— Supplied information —
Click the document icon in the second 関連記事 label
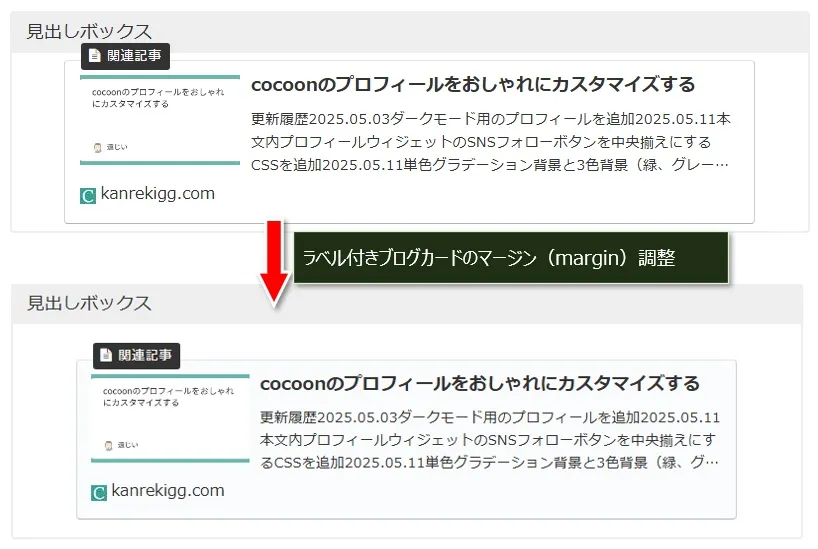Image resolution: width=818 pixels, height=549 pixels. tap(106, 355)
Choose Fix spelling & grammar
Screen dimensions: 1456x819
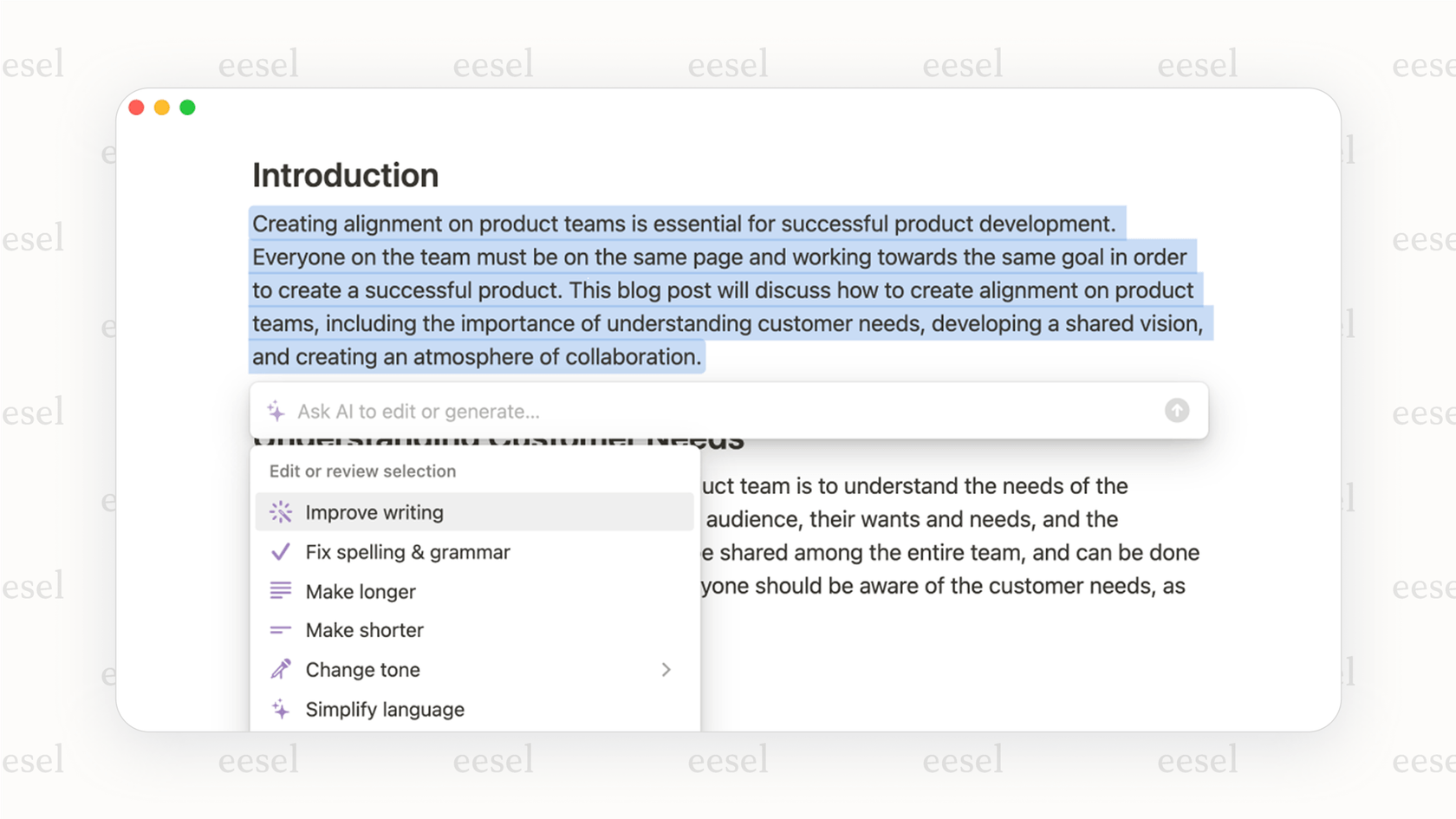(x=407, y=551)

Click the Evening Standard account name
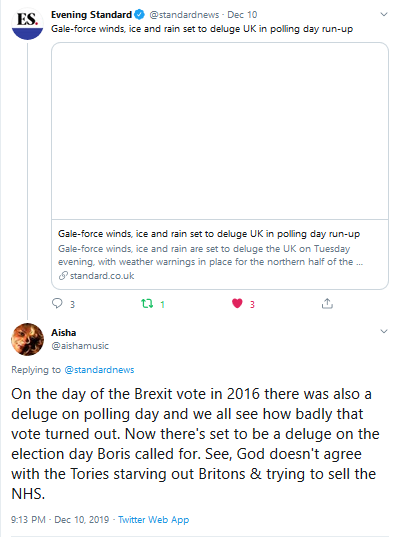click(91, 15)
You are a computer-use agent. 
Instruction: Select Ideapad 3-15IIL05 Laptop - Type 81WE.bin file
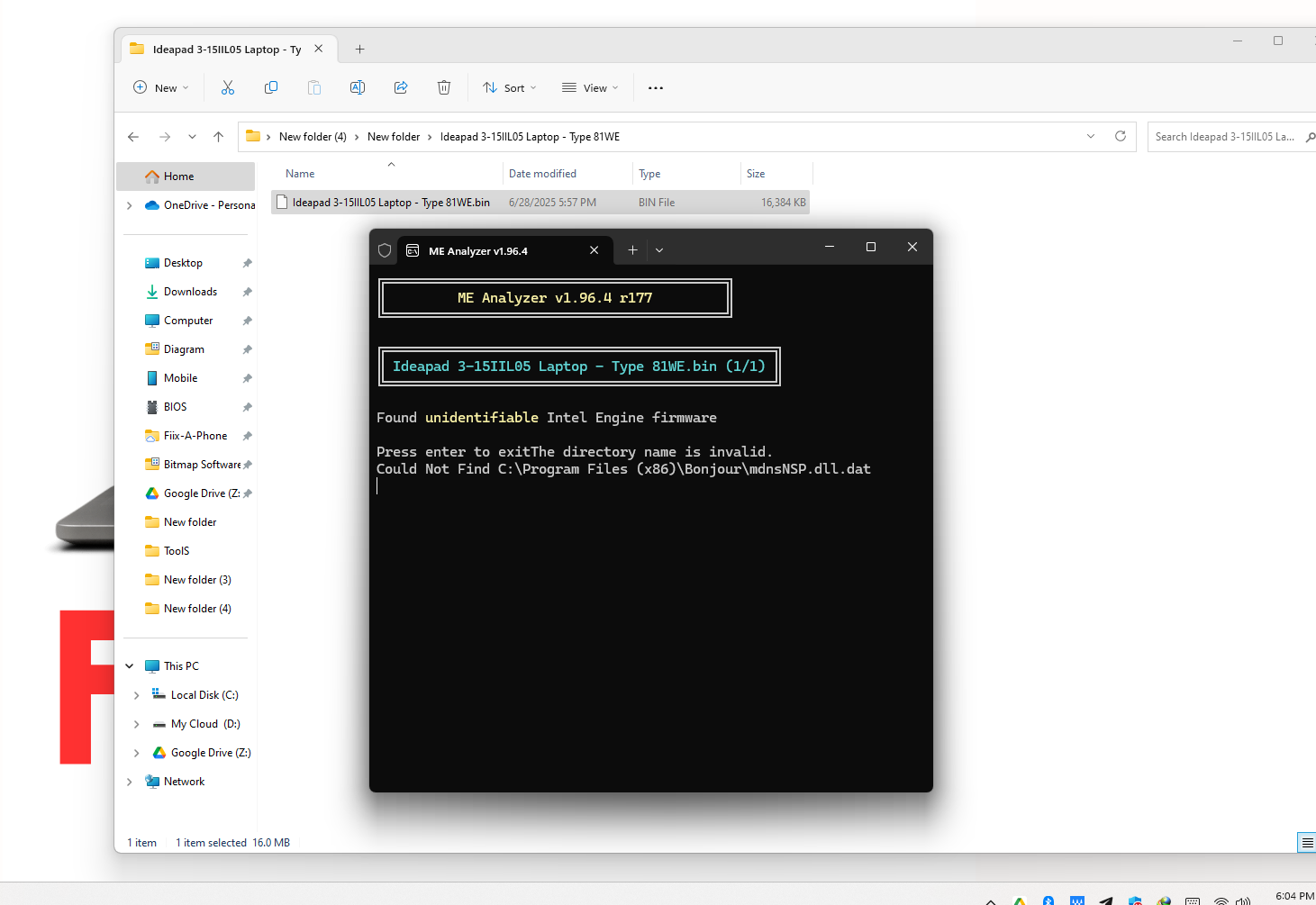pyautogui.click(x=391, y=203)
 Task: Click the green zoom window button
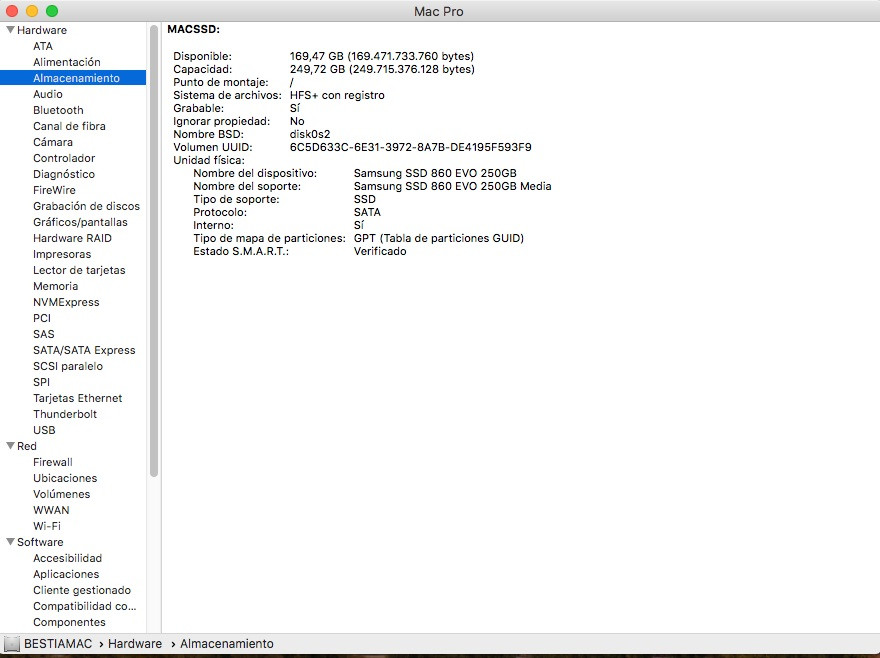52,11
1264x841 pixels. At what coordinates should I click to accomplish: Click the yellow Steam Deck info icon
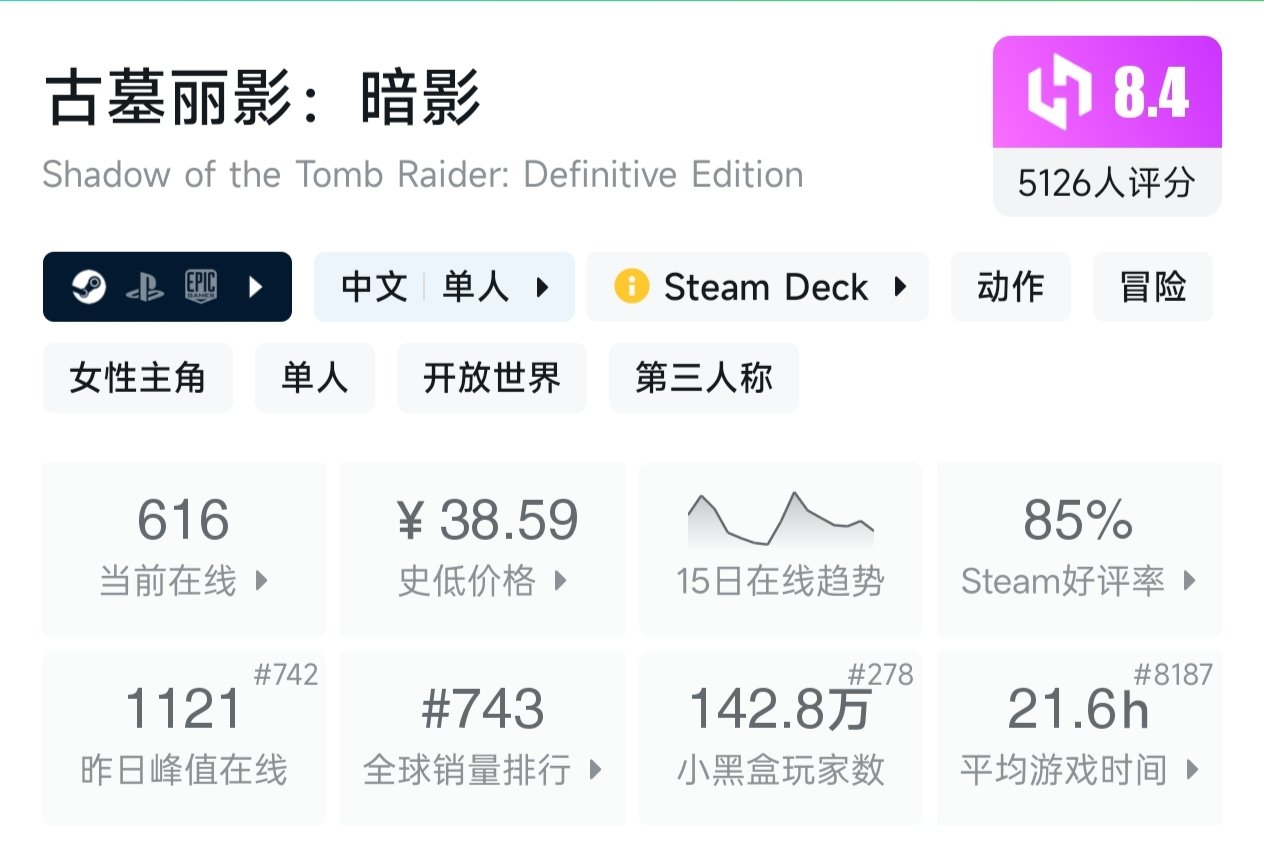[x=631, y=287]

— What you have to do —
Please output the data above exactly as given, omitting every picture.

— Solution for this problem —
Click the document icon in the second 関連記事 label
Image resolution: width=818 pixels, height=549 pixels. tap(106, 355)
Choose Fix spelling & grammar
Screen dimensions: 1456x819
(x=407, y=551)

Click the Evening Standard account name
click(91, 15)
You are a computer-use agent. 
Instruction: Select Ideapad 3-15IIL05 Laptop - Type 81WE.bin file
pyautogui.click(x=391, y=203)
 Task: Click the green zoom window button
52,11
1264x841 pixels. At what coordinates should I click to accomplish: Click the yellow Steam Deck info icon
[x=631, y=287]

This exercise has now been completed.